Comparative efficacy and safety of imrecoxib versus celecoxib: a systematic review and meta-analysis.
Xian Zeng, Lilin Dai, Zude Li, Xiaomin Dong, Zengzhen Liao, Liji Chen, Yuan Tan, Wei Chen
Abstract
Open AccessObjective: This meta-analysis aimed to compare the analgesic efficacy, anti-inflammatory effects, and safety profiles of the selective cyclooxygenase-2 (COX-2) inhibitors imrecoxib (IMR) and celecoxib (CEL), providing evidence-based guidance for clinical drug selection.
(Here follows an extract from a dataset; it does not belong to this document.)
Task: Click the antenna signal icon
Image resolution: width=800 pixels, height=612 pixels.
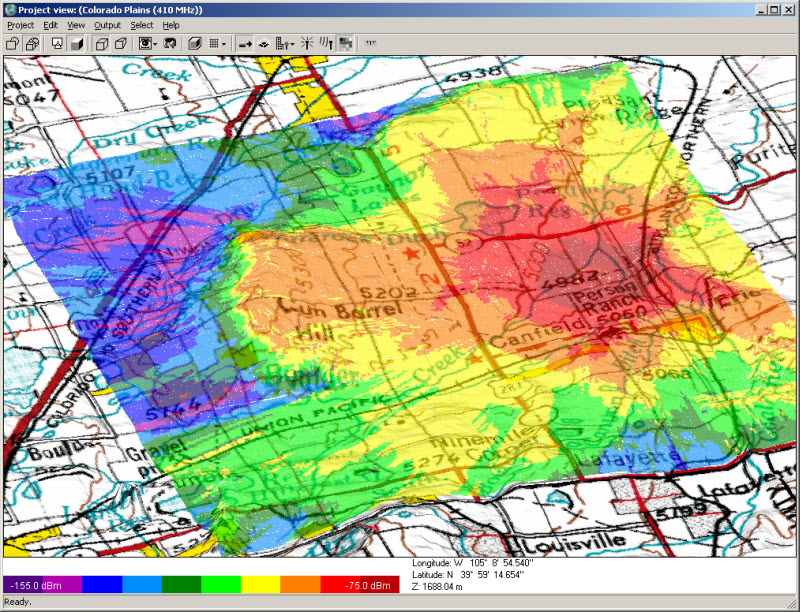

Methods: A systematic search was conducted of English and Chinese databases through August 2025 to identify randomized controlled trials (RCTs) comparing IMR and CEL. Methodological quality was assessed using the Cochrane Risk of Bias (ROB 2.0) tool, and quantitative analyses were performed using R software. Primary outcomes included clinical response rate, pain intensity assessed by the visual analog scale (VAS), and the overall incidence of adverse events (AEs). Secondary outcomes focused on serum inflammatory markers (CRP and ESR) and disease activity (BASDAI) in patients with axial spondyloarthritis (axSpA). Results: Pooled analyses found no significant differences between IMR and CEL in clinical response or pain reduction, indicating comparable analgesic efficacy. The overall safety profiles of the two drugs were also similar. Notably, in the osteoarthritis (OA) subgroup, IMR was associated with a significantly lower incidence of adverse events compared with CEL. An exploratory subgroup analysis in axSpA patients suggested that IMR may offer potential advantages over CEL in improving inflammatory markers and disease activity. However, this finding is based on a few small trials and should be interpreted with caution due to the low certainty of evidence. Conclusion: IMR demonstrated comparable efficacy and overall safety to CEL, supporting its role as a viable alternative selective COX-2 inhibitor in clinical practice. IMR may have potentially favorable anti-inflammatory effects in axSpA. The observed anti-inflammatory advantage of IMR in axSpA remains to be confirmed. Given the limitations of small sample sizes, short follow-up durations, and incomplete safety reporting, further large-scale, high-quality RCTs are warranted to validate these findings. Systematic Review Registration: identifier CRD420251243032.